School holidays during the lead-up to summer exams are an interesting time for British teenagers. For the canny teenager, these holidays are a chance to stay productive and focussed on exam revision while enjoying a break away from school. Even for pupils without onerous GCSE or A-level exams to face, the task of putting in good performances in the summer exam room, either with a view to impressing universities they intend to apply to later on, or simply in order to consolidate a year’s work ahead of their GCSEs, tends to be seen as a vital one.
This being the case, I did not expect much interest when I advertised a trip to see the performance of two Greek plays during the June half-term break last term. Maybe, however, I had underestimated two significant factors. First, the Greek plays in question were going to be staged in a very special location: beneath the dreaming spires of Oxford University, outdoors in the beautiful gardens of one of its colleges. Second, the headline character of one of the plays – Oedipus, as depicted by one of Greek theatre’s most brilliant playwrights (Sophocles), is among the most famous and fascinating characters in all Greek tragedy.

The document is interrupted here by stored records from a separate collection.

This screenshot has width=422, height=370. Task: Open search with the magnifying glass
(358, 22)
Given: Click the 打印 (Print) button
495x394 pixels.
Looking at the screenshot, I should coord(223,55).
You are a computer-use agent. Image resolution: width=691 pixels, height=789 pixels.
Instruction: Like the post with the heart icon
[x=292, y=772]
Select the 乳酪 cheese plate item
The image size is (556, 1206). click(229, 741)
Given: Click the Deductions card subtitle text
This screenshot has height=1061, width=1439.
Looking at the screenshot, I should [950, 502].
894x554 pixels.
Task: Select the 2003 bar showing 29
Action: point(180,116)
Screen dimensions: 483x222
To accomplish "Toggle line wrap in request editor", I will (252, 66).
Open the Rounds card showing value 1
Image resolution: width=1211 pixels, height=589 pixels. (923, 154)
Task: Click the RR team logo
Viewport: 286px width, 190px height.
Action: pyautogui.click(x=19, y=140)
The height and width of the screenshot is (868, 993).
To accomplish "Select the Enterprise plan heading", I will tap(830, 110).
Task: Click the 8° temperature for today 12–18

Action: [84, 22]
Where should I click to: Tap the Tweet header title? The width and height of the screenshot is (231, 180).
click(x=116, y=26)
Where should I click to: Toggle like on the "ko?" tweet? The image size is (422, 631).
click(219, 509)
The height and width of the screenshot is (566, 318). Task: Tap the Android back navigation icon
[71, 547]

Perhaps, though, another factor more elegantly explains the attractiveness of the trip: the tickets were refreshingly affordable!
At any rate, as you can see above, there was sufficient interest in the trip for it to go ahead, and what an evening’s entertainment we enjoyed. The encounter with Oedipus – in the lesser known sequel to Oedipus the King, Oedipus at Colonus – was striking and memorable, played as he was by a talented North American student actor who was supported by an excellent cast. The idiosyncratic historian Robin Lane Fox has an interesting review of the play’s performance here, in which (among other things) he wonders how the lead character of the play could ‘strike a chord with readers of the Financial Times’. This was not, I have to say, a question I had in my own mind as I watched, and reflected on, the play…
Closer to my own thoughts was the happy knowledge that for all the pupils who came on the trip, it was their first taste of Greek tragedy in the flesh, and their first (though hopefully not their last) encounter with the story of Oedipus. As a new school year is about to begin, and the cycle toward a fresh batch of summer exams begins to churn into motion, I am struck by the feeling that, although their summer exam performance would probably not have stood to benefit whatsoever by going on this trip, the ‘real’ education of the students who came really did benefit in a way no day spent revising could ever have paralleled.